Short task A:
Answer these questions from the announcement below:
(i) Which subsidiary of Berkshire entered into the investment agreement?
(ii) On what date is the Initial Investment expected to close?
(iii) What approximate equity stake in Home Capital would the Initial and Additional Investments represent together?

Document:
Berkshire Hathaway Announces Agreement to Invest in Home Capital
22 Junho 2017 - 10:00AM
Business Wire
Berkshire Hathaway Inc. (NYSE: BRK.A; BRK.B)
(“Berkshire”) announced today that its wholly-owned
subsidiary, Columbia Insurance Company (“Columbia”), has
entered into an investment agreement (the “Investment
Agreement”) pursuant to which it has agreed to make an initial
investment (the “Initial Investment”) of C$153,225,739 to
acquire 16,044,580 common shares (“Common Shares”) of Home
Capital Group Inc. (“Home Capital”) on a private placement
basis, representing an approximate 19.99% equity stake in Home
Capital on a post-issuance basis (25% on a pre-issuance basis).
Subject to approval from the Toronto Stock Exchange for reliance on
the “financial hardship” provisions of the TSX Company Manual, the
Initial Investment will not require approval of Home Capital’s
shareholders and is expected to close on June 29, 2017. The Initial
Investment is subject to customary closing conditions and is not
subject to any financing or diligence condition. Columbia also
agreed to make an additional investment (the “Additional
Investment”) of C$246,774,261 to acquire 23,955,420 Common
Shares on a private placement basis, which, together with its
Initial Investment, would represent an approximate 38.39% equity
stake in Home Capital. The Additional Investment will be subject to
approval by not less than a majority of the votes cast by Home
Capital’s shareholders (excluding the Common Shares beneficially
held by Berkshire, or over which it exercises control or direction)

(Entries for locating described items)
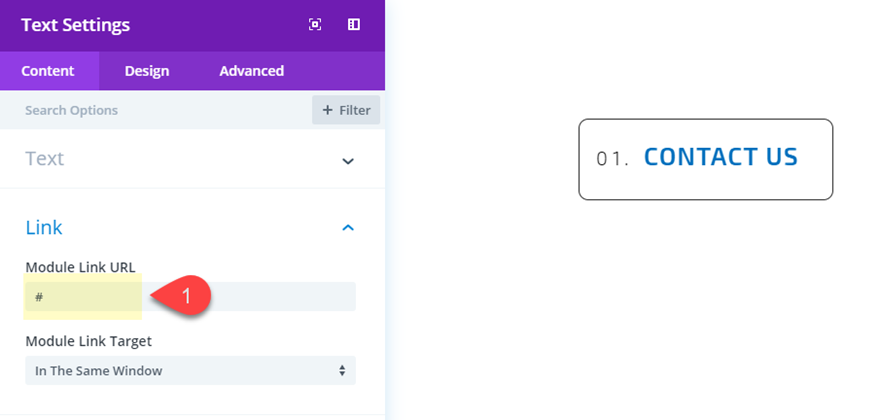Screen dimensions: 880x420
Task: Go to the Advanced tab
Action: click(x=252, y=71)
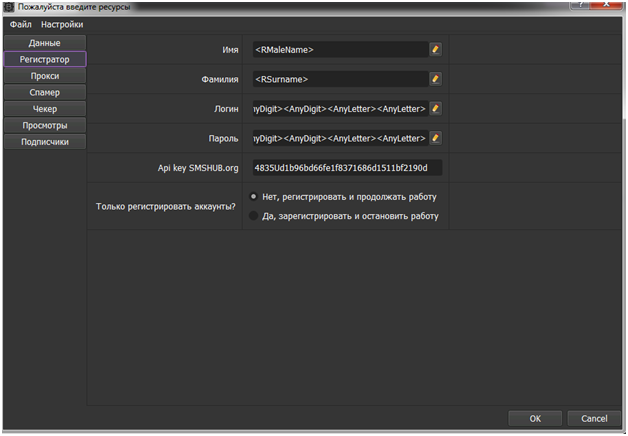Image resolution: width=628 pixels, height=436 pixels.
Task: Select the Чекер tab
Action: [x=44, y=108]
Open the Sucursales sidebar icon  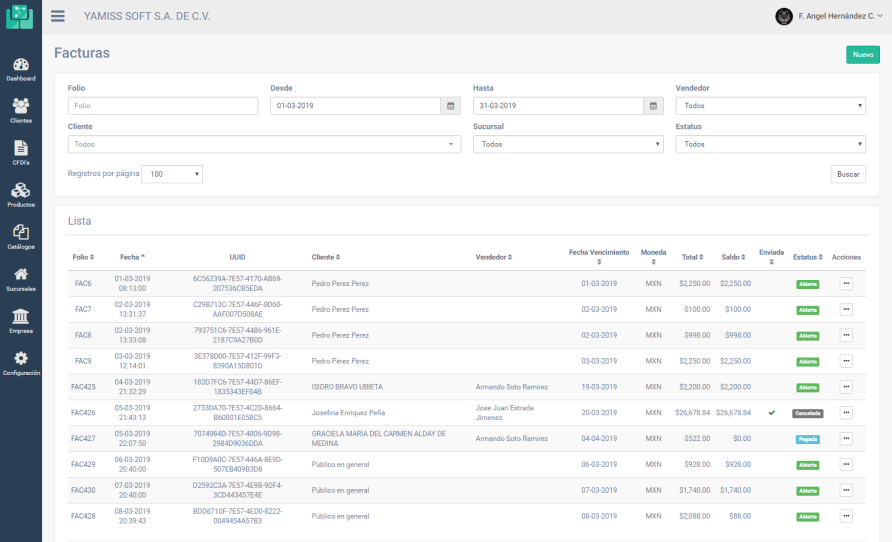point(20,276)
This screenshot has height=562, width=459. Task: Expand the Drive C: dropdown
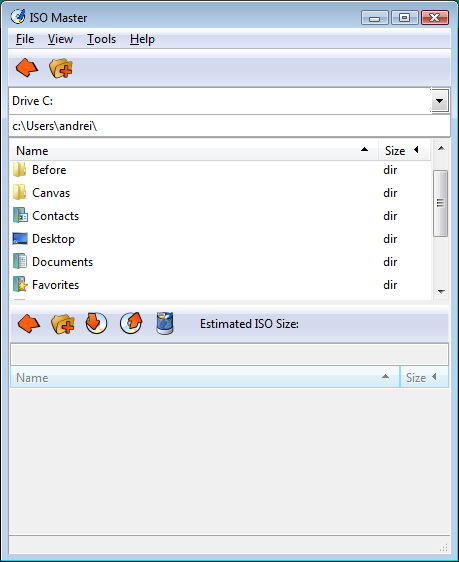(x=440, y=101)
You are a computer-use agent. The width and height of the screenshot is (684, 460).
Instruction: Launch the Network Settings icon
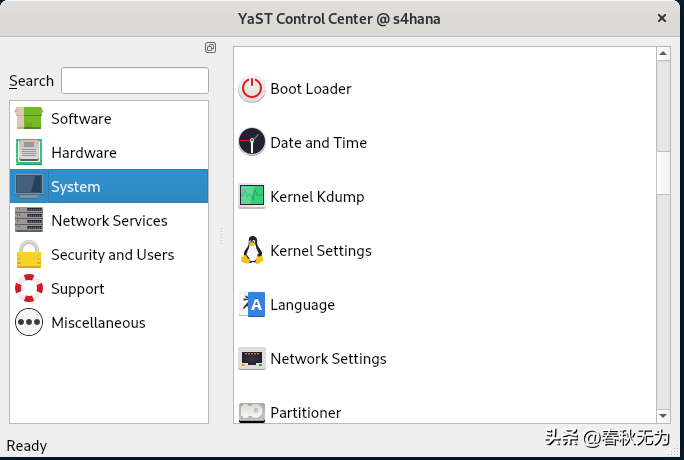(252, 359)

Short task B:
Pull out every line of the entries above that contains the string "screenshot", matching case exactly.

Output A:
(i) Columbia Insurance Company
(ii) June 29, 2017
(iii) Approximately 38.39%

Output B:
This screenshot has height=562, width=459. Task: Expand the Drive C: dropdown
You are a computer-use agent. The width and height of the screenshot is (684, 460).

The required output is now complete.